The lyrics of a Voivod album are nearly as important as the voice delivering them, and on Synchro Anarchy, Snake’s words are as cryptic and fun and foreboding as ever. This time, there isn’t (or doesn’t appear to be at this point) a particular story being told but, rather, this is a collection of songs about the absurdity of modern mundanity. Look, the last couple years have laid bare an awful lot of bullshit that so many human beings just can’t seem to keep out of places we used to call safe or at least neutral. There’s constant tension, a low level but pervasive anxiety in just about every sphere, and many of us are struggling to make sense of the world and ourselves and each other in this new light even as people around us appear hell bent on blotting out the sun. These songs are about these things. Keep this in mind as you read along and allow the music to transport you through it like an Epcot exhibit and you’ll appreciate the energy to be drawn from Voivod’s approach of working it all out through wonderful musical stories.
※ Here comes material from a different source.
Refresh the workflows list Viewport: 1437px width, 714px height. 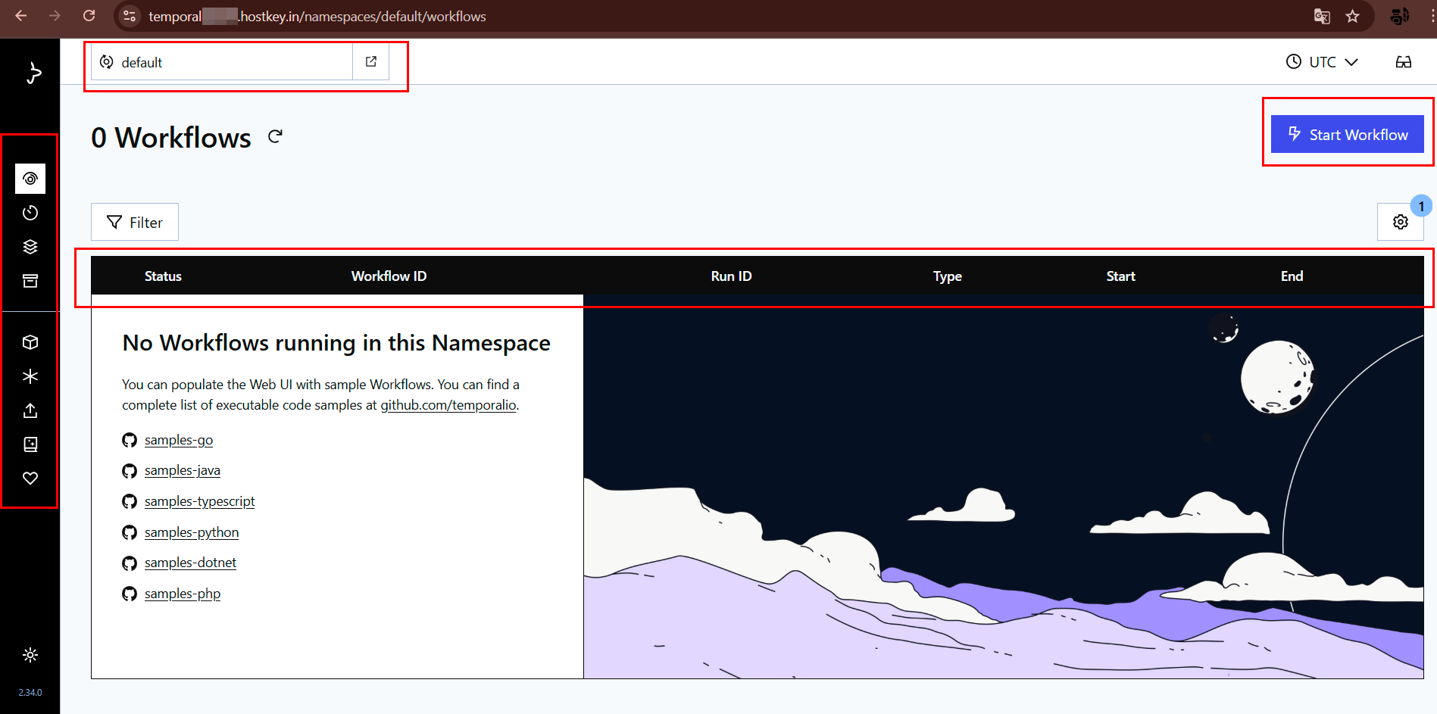(275, 136)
And Snake’s voice is just perfect for telling them, still such a uniquely effective balance of harshness and warmth and he’s really refined a couple of his strongest features: a layer of oxidation adding a little extra grit to the ripping snarl, and a relatively recent and welcome expansion of an underrated aspect of his repertoire, the stretched out melodic hook, often coupled with layered harmonies.
Then there’s all the little stuff, like kickass backing vocal harmonies and gang shouts, Rocky’s amazing bass solo in “Sleeves Off,” the sparse but well-placed effects like the reverbed noir guitar sound in the verses of “The World Today” (and how about that ringing chorus riff? wow!) and the eerie and disquieting theremin klaxon thing near the end of “Mind Clock.” And, of course, no Voivod album discussion is complete without including Away’s magnificently quirky art. For Synchro Anarchy, he has created a full page panel accompaniment for each song, all of it weird and wonderful.
So look: In the modern context, Synchro Anarchy isn’t what too many metalheads would call groundbreaking but, heck, that might just be because most of the ground’s already been broken by now anyway (a lot of it by Voivod). It’s an amazing album, nonetheless, for what Voivod has done yet again with pieces that nobody else has ever figured out how to fit together, much less make art from. Drawing from early but earnest impressions, Synchro Anarchy feels like it’s going to settle at the bottom of the top shelf of Voivod’s best work, making it a great album by definition. Such quality artistic output at this stage would be an amazing feat for any artist who’s lived for so long at the vanguard. For Voivod? Pretty much same ol’ same ol’.